Planifier, former, sensibiliser : des campagnes minutieusement préparées
Ces campagnes dites de distribution de masse (Mass Drug Administration, ou MDA) sont préparées pendant plusieurs mois. Celle de mai 2026 a été précédée de réunions de planification aux niveaux central, provincial et de district, afin d’arrêter les cibles, les besoins logistiques et les stratégies de mise en oeuvre propres à chaque zone. Des sessions ont été organisées pour les superviseurs, les agents de santé, les enseignants et les représentants communautaires afin de les former aux procédures de distribution, à l’usage des outils de collecte de données et aux techniques de sensibilisation.
En parallèle, des activités de mobilisation sociale ont permis d’expliquer, village par village, l’importance de la prise du Praziquantel — un préalable indispensable à l’adhésion des familles, sans laquelle aucune couverture, même bien planifiée, ne peut être effective sur le terrain.

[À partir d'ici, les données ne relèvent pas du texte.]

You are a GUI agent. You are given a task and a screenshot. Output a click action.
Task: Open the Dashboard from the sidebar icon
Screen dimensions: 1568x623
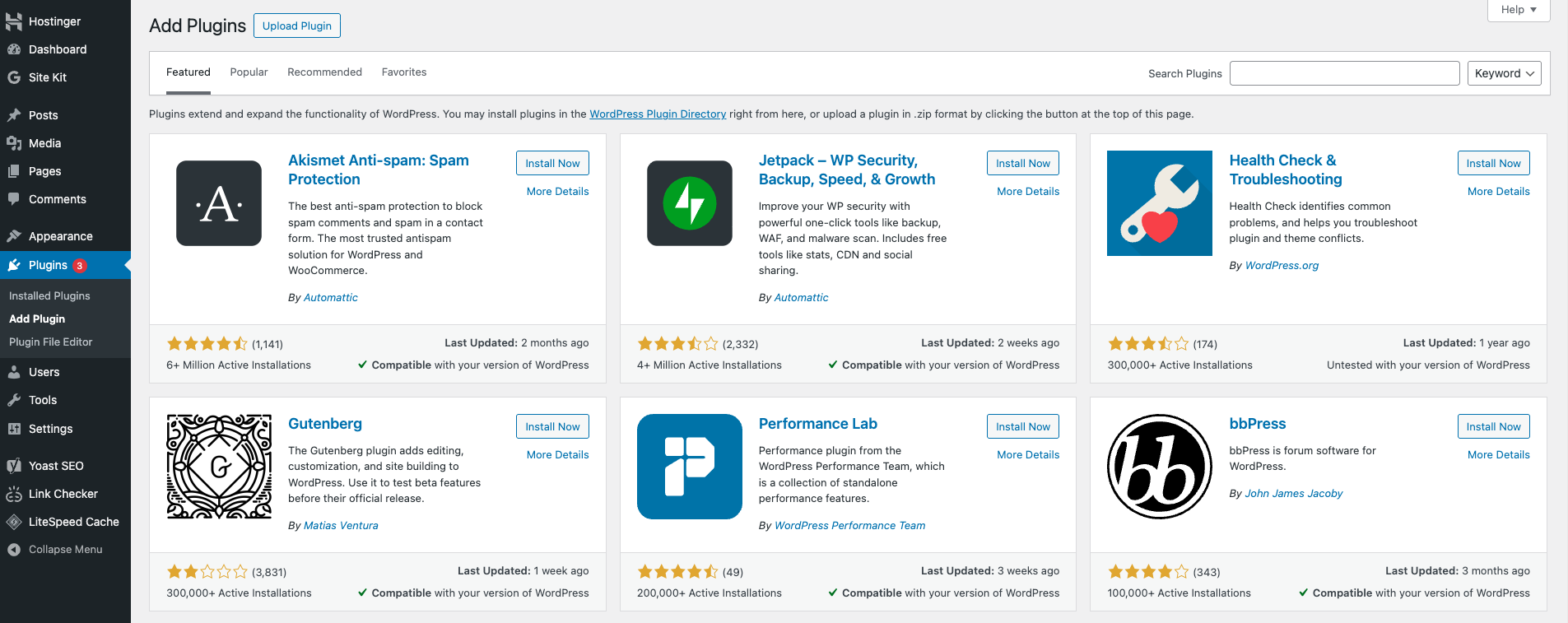13,49
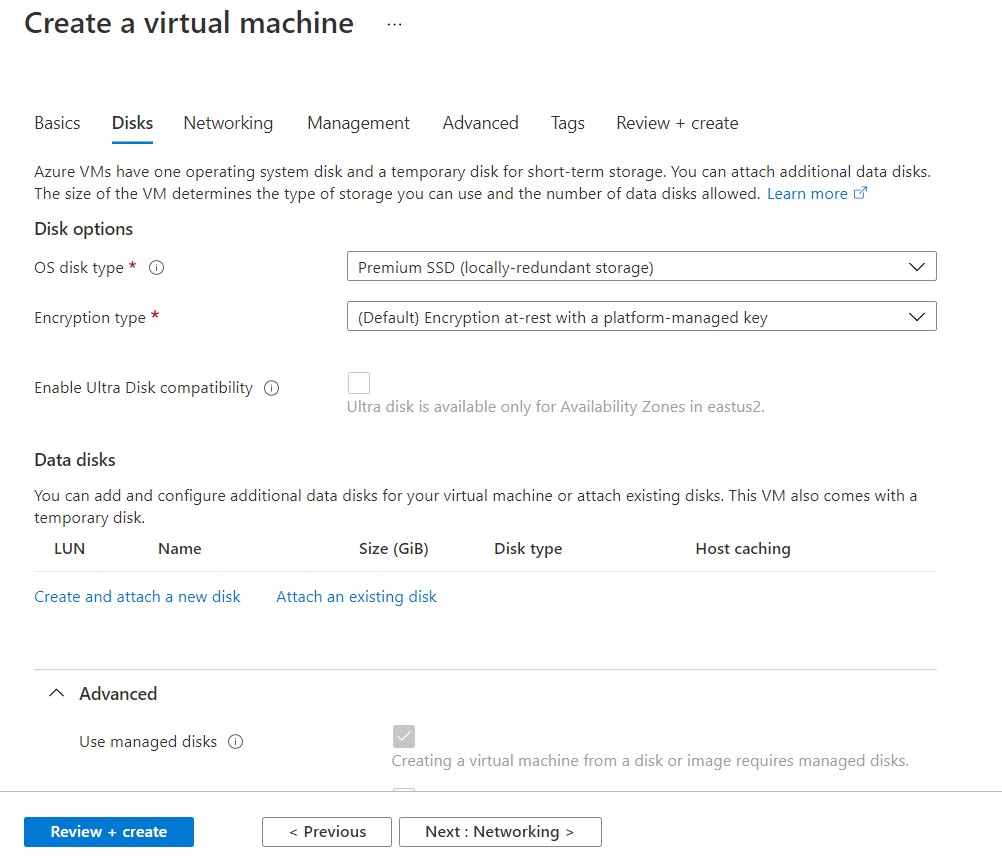Open the Management tab
Image resolution: width=1002 pixels, height=866 pixels.
click(358, 123)
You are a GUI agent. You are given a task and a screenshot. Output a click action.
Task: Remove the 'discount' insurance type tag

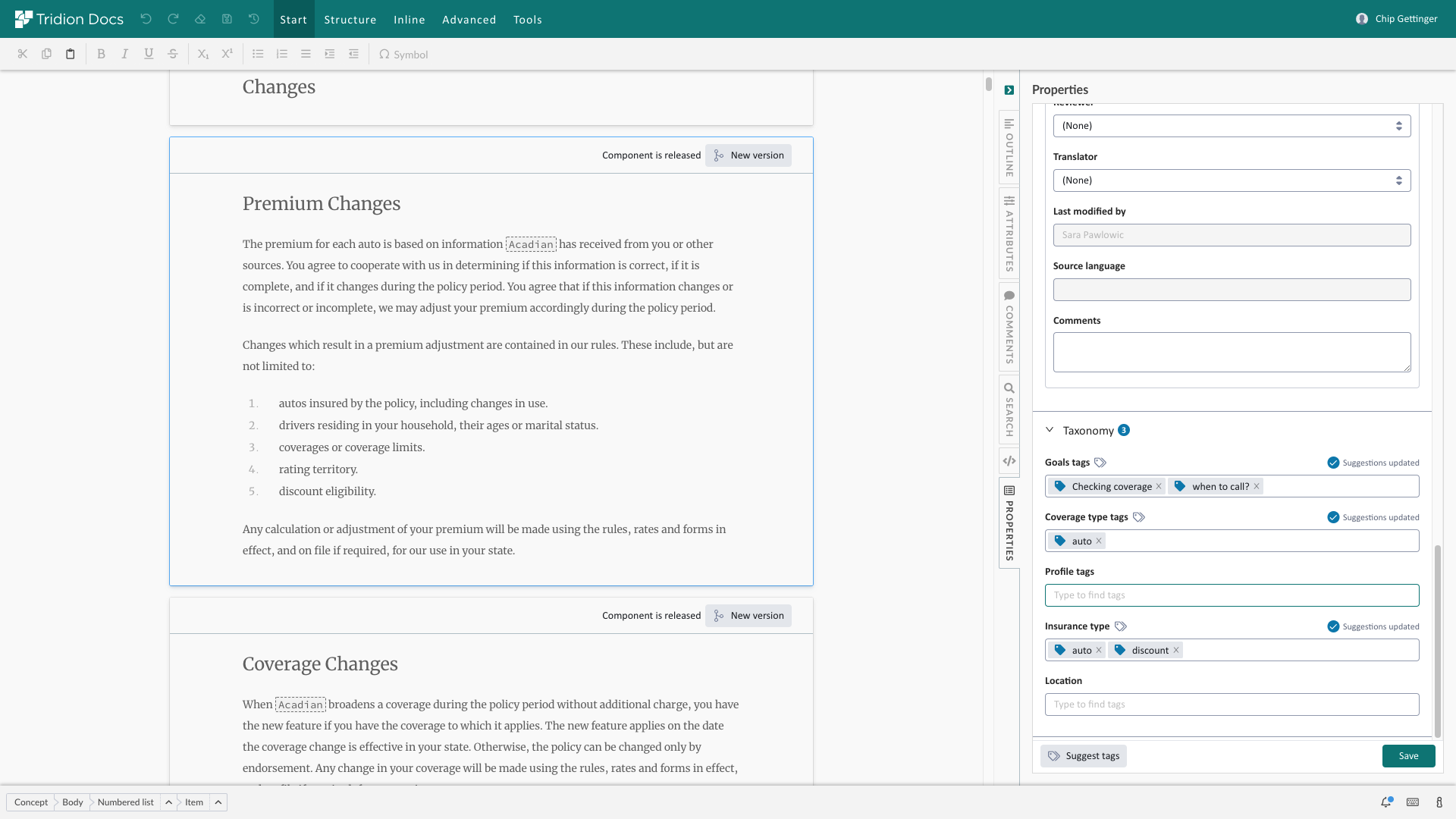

Cette approche s’est également traduite par une attention particulière portée aux femmes, aux populations nomades et aux communautés déplacées — celles que les statistiques nationales risquent le plus souvent d’oublier. Pendant toute la durée de la campagne, des équipes de supervision ont été déployées sur le terrain pour appuyer techniquement les agents, vérifier la qualité de l’administration des traitements et résoudre, en temps réel, les difficultés logistiques rencontrées dans les zones les plus reculées.
Vingt-sept districts sanitaires, trois provinces, près de trois millions d’habitants concernés, un million trois cent mille comprimés acheminés jusqu’aux écoles et aux villages les plus reculés du Chari-Baguirmi, du Mayo-Kebbi Est et de la Tandjilé : la campagne de mai 2026 illustre, une fois encore, ce que signifie concrètement la lutte contre les maladies tropicales négligées au Tchad.
Non pas une action médicale isolée, mais une chaîne ininterrompue de planification, de formation, de sensibilisation et de supervision, où chaque étape compte autant que le traitement lui-même. Non pas une simple action de distribution mais un minutieux travail de vérification des résultats, condition d’une élimination durable de la schistosomiase comme problème de santé publique. Avec toujours la même exigence de « ne laisser personne de côté », la même conviction qu’aucun espace ne doit rester hors d’atteinte. C’est ce qui anime l’action de l’OPC au Tchad depuis plus de dix ans.